__What is being asked__: Retype all of the entries that appear below, keeping them exactly as they are.

START Provided data

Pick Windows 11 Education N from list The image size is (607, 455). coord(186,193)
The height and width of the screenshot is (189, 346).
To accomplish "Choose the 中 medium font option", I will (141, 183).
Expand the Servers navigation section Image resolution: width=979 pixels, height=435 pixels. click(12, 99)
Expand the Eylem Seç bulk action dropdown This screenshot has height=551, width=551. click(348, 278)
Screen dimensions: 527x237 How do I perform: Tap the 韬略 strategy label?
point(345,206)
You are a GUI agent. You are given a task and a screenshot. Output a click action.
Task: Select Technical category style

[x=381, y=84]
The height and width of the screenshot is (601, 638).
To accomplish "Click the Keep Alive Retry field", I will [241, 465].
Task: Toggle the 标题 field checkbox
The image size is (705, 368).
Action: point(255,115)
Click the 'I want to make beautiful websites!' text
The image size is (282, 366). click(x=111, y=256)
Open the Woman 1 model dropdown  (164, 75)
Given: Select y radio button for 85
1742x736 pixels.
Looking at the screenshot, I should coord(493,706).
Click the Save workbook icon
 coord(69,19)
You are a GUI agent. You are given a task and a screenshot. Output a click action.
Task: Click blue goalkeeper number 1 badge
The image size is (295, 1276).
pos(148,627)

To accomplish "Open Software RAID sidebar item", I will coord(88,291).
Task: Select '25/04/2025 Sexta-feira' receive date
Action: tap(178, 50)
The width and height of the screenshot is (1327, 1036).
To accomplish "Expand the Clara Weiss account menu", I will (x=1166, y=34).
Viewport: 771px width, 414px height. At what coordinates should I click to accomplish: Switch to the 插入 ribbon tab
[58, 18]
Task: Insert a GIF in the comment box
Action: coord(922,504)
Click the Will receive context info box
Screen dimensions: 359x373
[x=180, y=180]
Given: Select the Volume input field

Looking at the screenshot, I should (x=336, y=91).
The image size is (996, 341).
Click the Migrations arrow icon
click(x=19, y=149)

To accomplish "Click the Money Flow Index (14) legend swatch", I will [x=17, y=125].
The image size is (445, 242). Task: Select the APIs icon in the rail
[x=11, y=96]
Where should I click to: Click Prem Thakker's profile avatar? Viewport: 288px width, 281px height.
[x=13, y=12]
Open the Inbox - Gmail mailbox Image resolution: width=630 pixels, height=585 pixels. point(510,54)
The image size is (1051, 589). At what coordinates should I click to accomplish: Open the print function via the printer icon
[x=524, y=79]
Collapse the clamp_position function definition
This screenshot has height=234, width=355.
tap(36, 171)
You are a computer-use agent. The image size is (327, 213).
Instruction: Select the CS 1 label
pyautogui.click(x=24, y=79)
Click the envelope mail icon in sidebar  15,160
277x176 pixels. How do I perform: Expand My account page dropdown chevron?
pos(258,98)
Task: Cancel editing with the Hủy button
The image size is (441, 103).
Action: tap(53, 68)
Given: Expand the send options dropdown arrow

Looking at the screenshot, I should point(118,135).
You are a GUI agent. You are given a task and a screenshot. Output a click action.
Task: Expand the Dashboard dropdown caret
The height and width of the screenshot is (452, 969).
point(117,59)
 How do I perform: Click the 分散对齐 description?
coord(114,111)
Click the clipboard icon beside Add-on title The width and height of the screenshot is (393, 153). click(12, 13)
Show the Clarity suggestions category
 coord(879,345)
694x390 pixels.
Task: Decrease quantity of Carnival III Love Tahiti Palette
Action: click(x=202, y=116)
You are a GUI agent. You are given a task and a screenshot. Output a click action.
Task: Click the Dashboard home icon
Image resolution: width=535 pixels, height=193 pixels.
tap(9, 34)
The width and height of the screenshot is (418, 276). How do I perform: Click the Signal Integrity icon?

END Provided data

__Response box__:
Pick Windows 11 Education N from list The image size is (607, 455). coord(186,193)
The height and width of the screenshot is (189, 346).
To accomplish "Choose the 中 medium font option", I will (141, 183).
Expand the Servers navigation section Image resolution: width=979 pixels, height=435 pixels. click(12, 99)
Expand the Eylem Seç bulk action dropdown This screenshot has height=551, width=551. click(348, 278)
Screen dimensions: 527x237 How do I perform: Tap the 韬略 strategy label?
point(345,206)
You are a GUI agent. You are given a task and a screenshot. Output a click action.
Task: Select Technical category style

[x=381, y=84]
The height and width of the screenshot is (601, 638).
To accomplish "Click the Keep Alive Retry field", I will [241, 465].
Task: Toggle the 标题 field checkbox
The image size is (705, 368).
Action: point(255,115)
Click the 'I want to make beautiful websites!' text
The image size is (282, 366). click(x=111, y=256)
Open the Woman 1 model dropdown  (164, 75)
Given: Select y radio button for 85
1742x736 pixels.
Looking at the screenshot, I should coord(493,706).
Click the Save workbook icon
 coord(69,19)
You are a GUI agent. You are given a task and a screenshot. Output a click action.
Task: Click blue goalkeeper number 1 badge
The image size is (295, 1276).
pos(148,627)

To accomplish "Open Software RAID sidebar item", I will coord(88,291).
Task: Select '25/04/2025 Sexta-feira' receive date
Action: tap(178, 50)
The width and height of the screenshot is (1327, 1036).
To accomplish "Expand the Clara Weiss account menu", I will (x=1166, y=34).
Viewport: 771px width, 414px height. At what coordinates should I click to accomplish: Switch to the 插入 ribbon tab
[58, 18]
Task: Insert a GIF in the comment box
Action: coord(922,504)
Click the Will receive context info box
Screen dimensions: 359x373
[x=180, y=180]
Given: Select the Volume input field

Looking at the screenshot, I should (x=336, y=91).
The image size is (996, 341).
Click the Migrations arrow icon
click(x=19, y=149)

To accomplish "Click the Money Flow Index (14) legend swatch", I will [x=17, y=125].
The image size is (445, 242). Task: Select the APIs icon in the rail
[x=11, y=96]
Where should I click to: Click Prem Thakker's profile avatar? Viewport: 288px width, 281px height.
[x=13, y=12]
Open the Inbox - Gmail mailbox Image resolution: width=630 pixels, height=585 pixels. point(510,54)
The image size is (1051, 589). At what coordinates should I click to accomplish: Open the print function via the printer icon
[x=524, y=79]
Collapse the clamp_position function definition
This screenshot has height=234, width=355.
tap(36, 171)
You are a computer-use agent. The image size is (327, 213).
Instruction: Select the CS 1 label
pyautogui.click(x=24, y=79)
Click the envelope mail icon in sidebar  15,160
277x176 pixels. How do I perform: Expand My account page dropdown chevron?
pos(258,98)
Task: Cancel editing with the Hủy button
The image size is (441, 103).
Action: tap(53, 68)
Given: Expand the send options dropdown arrow

Looking at the screenshot, I should point(118,135).
You are a GUI agent. You are given a task and a screenshot. Output a click action.
Task: Expand the Dashboard dropdown caret
The height and width of the screenshot is (452, 969).
point(117,59)
 How do I perform: Click the 分散对齐 description?
coord(114,111)
Click the clipboard icon beside Add-on title The width and height of the screenshot is (393, 153). click(12, 13)
Show the Clarity suggestions category
 coord(879,345)
694x390 pixels.
Task: Decrease quantity of Carnival III Love Tahiti Palette
Action: click(x=202, y=116)
You are a GUI agent. You are given a task and a screenshot. Output a click action.
Task: Click the Dashboard home icon
Image resolution: width=535 pixels, height=193 pixels.
tap(9, 34)
The width and height of the screenshot is (418, 276). How do I perform: Click the Signal Integrity icon?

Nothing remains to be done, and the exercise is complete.